$a^{\dagger}a(a^{\dagger})^{n-1}+(a^{\dagger})^{n-1}=n(a^{\dagger})^{n-1}$

Question

Let $a$ and $a^{\dagger}$ be annihilation and creation operators.

I can't prove the following:

$$a^{\dagger}a(a^{\dagger})^{n-1}+(a^{\dagger})^{n-1}=n(a^{\dagger})^{n-1}$$

Maybe it's silly, in that case I'm sorry.

Answer 1

We have for the commutator $[a,a^\dagger] = 1$. It will be useful to prove that $a(a^\dagger)^m = (a^\dagger)^ma + m(a^\dagger)^{m-1}$ for $m\geq 1$. We do this by induction.

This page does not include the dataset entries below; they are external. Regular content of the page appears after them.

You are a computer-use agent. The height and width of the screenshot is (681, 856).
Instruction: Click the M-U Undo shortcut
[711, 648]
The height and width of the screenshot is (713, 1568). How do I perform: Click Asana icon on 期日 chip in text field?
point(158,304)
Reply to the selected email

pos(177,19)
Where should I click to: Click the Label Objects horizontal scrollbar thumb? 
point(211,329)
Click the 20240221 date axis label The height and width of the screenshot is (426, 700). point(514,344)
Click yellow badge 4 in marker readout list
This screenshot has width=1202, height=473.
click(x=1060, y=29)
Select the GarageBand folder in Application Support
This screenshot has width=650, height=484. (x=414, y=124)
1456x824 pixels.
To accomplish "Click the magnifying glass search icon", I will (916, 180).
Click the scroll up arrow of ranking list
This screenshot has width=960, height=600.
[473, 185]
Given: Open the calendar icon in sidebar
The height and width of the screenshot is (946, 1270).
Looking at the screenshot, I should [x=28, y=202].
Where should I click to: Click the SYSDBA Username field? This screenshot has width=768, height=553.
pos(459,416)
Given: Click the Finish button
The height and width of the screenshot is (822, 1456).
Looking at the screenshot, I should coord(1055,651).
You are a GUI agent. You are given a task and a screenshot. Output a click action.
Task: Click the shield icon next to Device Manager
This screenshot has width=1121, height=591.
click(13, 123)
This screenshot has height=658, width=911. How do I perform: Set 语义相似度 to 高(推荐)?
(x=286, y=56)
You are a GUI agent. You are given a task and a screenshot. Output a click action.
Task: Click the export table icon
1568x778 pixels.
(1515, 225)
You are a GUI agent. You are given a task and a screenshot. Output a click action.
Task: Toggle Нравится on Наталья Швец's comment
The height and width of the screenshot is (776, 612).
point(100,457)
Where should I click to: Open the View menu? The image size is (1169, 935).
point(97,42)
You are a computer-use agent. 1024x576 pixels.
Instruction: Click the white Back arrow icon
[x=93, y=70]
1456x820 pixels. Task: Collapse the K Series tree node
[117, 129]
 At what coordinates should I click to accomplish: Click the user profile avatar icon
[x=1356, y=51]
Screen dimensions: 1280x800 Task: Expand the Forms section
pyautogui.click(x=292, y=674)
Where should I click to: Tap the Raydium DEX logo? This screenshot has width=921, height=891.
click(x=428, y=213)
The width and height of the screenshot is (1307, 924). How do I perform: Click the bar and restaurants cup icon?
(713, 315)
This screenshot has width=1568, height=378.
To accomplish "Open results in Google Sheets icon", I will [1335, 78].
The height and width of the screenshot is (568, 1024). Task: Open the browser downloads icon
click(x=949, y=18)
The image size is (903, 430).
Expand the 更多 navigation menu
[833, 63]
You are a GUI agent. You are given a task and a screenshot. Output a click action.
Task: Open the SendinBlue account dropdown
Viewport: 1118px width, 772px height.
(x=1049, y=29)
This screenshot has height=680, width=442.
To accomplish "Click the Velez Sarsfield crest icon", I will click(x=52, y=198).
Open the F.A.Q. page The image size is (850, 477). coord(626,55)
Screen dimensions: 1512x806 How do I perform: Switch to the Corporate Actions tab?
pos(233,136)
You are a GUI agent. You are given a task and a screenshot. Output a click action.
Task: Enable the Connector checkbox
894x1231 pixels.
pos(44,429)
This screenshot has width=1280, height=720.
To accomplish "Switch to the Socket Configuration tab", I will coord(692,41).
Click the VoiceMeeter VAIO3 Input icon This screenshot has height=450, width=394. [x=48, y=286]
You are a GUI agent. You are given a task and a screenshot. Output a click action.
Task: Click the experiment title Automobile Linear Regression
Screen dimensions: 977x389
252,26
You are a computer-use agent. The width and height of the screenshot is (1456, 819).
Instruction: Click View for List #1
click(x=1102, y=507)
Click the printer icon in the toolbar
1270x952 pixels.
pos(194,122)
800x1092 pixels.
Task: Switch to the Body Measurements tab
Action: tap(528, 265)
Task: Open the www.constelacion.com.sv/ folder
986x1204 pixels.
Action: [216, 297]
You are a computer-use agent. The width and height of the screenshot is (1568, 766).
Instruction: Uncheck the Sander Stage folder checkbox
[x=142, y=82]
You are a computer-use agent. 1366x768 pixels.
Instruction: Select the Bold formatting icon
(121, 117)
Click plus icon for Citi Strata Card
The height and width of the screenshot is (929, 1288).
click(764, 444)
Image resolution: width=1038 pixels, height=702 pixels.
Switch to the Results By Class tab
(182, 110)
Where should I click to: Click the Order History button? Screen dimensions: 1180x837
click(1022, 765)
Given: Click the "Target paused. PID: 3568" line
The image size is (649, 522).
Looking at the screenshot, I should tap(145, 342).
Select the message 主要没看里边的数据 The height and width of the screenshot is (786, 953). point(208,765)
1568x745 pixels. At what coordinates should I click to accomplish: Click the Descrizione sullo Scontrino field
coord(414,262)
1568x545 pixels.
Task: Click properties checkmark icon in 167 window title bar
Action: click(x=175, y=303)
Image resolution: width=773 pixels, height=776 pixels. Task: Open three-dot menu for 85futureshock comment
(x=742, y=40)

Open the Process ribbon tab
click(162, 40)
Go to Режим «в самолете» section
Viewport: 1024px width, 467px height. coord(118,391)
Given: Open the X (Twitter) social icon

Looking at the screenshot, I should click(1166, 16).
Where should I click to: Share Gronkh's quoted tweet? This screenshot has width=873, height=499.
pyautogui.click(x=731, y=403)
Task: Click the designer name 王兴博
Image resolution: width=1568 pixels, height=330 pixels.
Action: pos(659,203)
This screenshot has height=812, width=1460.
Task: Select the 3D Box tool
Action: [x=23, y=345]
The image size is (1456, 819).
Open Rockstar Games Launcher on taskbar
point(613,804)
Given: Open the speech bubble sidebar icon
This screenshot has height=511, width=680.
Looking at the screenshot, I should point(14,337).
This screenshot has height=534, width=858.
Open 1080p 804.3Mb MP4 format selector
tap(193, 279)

Notice that for $m=1$, we have $aa^\dagger = a^\dagger a + 1$ because $[a,a^\dagger] = 1$. So suppose the claim holds true for $m = k-1$ and examine the case $m=k$. We have: \begin{align} a(a^\dagger)^k = aa^\dagger(a^\dagger)^{k-1} &= (a^\dagger a + 1)(a^\dagger)^{k-1}\\ &=a^\dagger a(a^\dagger)^{k-1}+(a^\dagger)^{k-1}\\ &= a^\dagger \left((a^\dagger)^{k-1}a + (k-1)(a^\dagger)^{k-2}\right) + (a^\dagger)^{k-1}\qquad \text{(induction hypothesis)} \\ &=(a^\dagger)^ka + (k-1)(a^\dagger)^{k-1}+(a^\dagger)^{k-1} \\ &= (a^\dagger)^ka+k(a^\dagger)^{k-1} \end{align} So the claim holds. Now we apply it to your equation: \begin{align} a^\dagger a (a^\dagger)^{n-1} + (a^\dagger)^{n-1} &= a^\dagger\left((a^\dagger)^{n-1}a + (n-1)(a^\dagger)^{n-2}\right) + (a^\dagger)^{n-1} \\ &= (a^\dagger)^{n-1}a^\dagger a+(n-1)(a^\dagger)^{n-1} + (a^\dagger)^{n-1}\\ &= (a^\dagger)^{n-1}a^\dagger a + n(a^\dagger)^{n-1} \end{align} It might be easier to see how this operator affects a wavefunction $\Psi$ in this form. If we apply $a^\dagger a$ to the eigenstate $\Psi_\ell$, we get $\ell\Psi_\ell$. So for the $\ell^{th}$ energy eigenstate, we can write: $$a^\dagger a (a^\dagger)^{n-1} + (a^\dagger)^{n-1}= (\ell + n)(a^\dagger)^{n-1}$$ Maybe this is what you meant?